Anti Virus Blog

March 27, 2005

Six Years After Melissa, Mass-Mailed Malware Has Peaked

Filed under: Malware — Administrator @ 12:20 pm

On March 26, 1999, Melissa, the first virus that spread by mailing copies of itself to addresses it dug out of infected machines, swept the Internet. Six years later, mass-mailed worms have reached their peak, said the researcher who led authorities to the hacker who wrote Melissa.

Jimmy Kuo, a research fellow with McAfee, was in on the first discussions as samples of the still-not-named virus were captured and put under the forensics microscope.

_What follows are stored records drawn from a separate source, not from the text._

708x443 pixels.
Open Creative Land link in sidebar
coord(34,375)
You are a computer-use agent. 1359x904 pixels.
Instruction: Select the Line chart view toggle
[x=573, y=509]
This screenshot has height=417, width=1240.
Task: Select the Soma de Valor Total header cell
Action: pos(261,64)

Melissa, which was a Word macro virus — a form rarely seen these days — was most distinguished by its propagation technique, which involved grabbing the first 50 addresses from Microsoft Outlook, then sending itself to those recipients.

Kuo argued that the propagation scheme would quickly spread, and even flood mail servers with a deluge of messages, predictions that were borne out by events but at first resisted by fellow researchers.

“The first discussions were that the virus wouldn’t get very far because it would end up mailing itself, over and over, to essentially the same 50 people within an organization,” said Kuo. “But I made the assertion that that wasn’t true, because mailing lists were typically among that first 50 due to their spelling — like ‘All’ — or other factors.

“This thing is out there and it’s going to get huge,” Kuo remembered telling the McAfee team.